While gender differences still exist in professional study choices, women worldwide are demonstrating their intellectual ability and are approaching the levels of men in educational and intellectual attainment. However, women with family responsibilities find their upward movement often hampered as they fight for time to devote to both career and family. An important feature of professional and especially managerial work are the long working hours that seem to be required to gain recognition and eventual promotion.
Furthermore, women also need to work on the C-suite skills like business acumen, ability to negotiate assertively, strategic thinking, lead senior staff and invest in leadership talk time and also to manage adversity. Several women and probably some men think that women are bad negotiators. This perception hardly comes as a surprise as women compared to men are on average paid less and occupies fewer leadership positions, despite some reduction in the gender, salary gap and an increase in the number of women in leadership positions in the past decades.
Women when compared to men have on average fewer or worse negotiation opportunities and conditions. Even when given similar opportunities, women still get on average worse negotiated outcomes than men. There seems to be lots of evidence that women are indeed bad negotiators or at least worse than men. On the other hand, research suggests women’s negotiation outcomes are claimed to be more a consequence of learned gender behaviors than of genetic imprint. Indeed, women have great potential to become great negotiators if they only understand and overcome a few internal and external gender barriers.
The other question of whether having women on boards is a good thing is now a subject for much debate.
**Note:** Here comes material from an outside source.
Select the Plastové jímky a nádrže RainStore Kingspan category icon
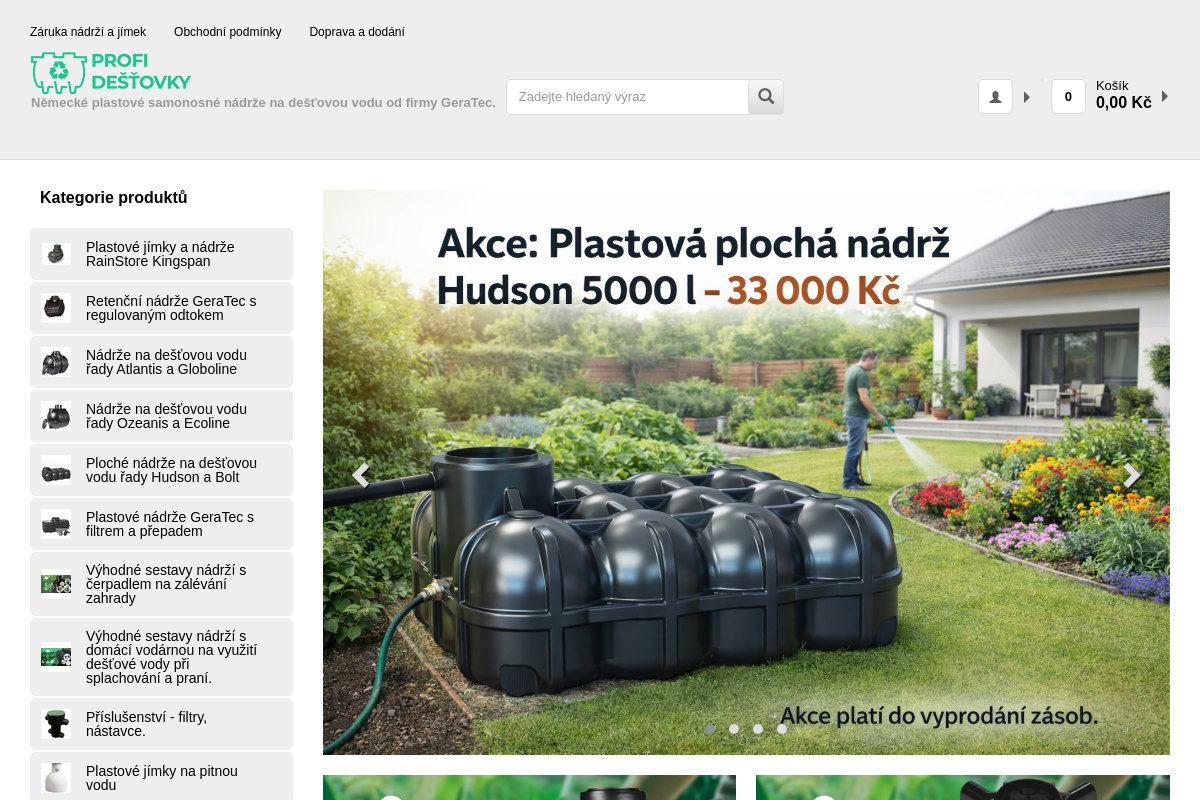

Earlier research is contradictory: A paper in the Journal of Financial Economics, ‘Women in the Boardroom and their Impact on Governance and Performance’, contended that where management is already good, it is better to leave well alone rather than tamper with gender balance, though in cases of weak governance female directors brought improvement because they tended to exercise stronger oversight and there is also the belief of many senior business leaders that women have a beneficial effect on the character and culture of the boardroom.
In the final analysis, despite all the good intentions, most businesswomen still have to fight to get the kind of high profile assignments and international experience that typically lead to the C-suite. However, gender composition and disparities in advanced education are key factors contributing to a decline in C-suite talent. Therefore, women are important demographics for firms to help meet the talent shortage.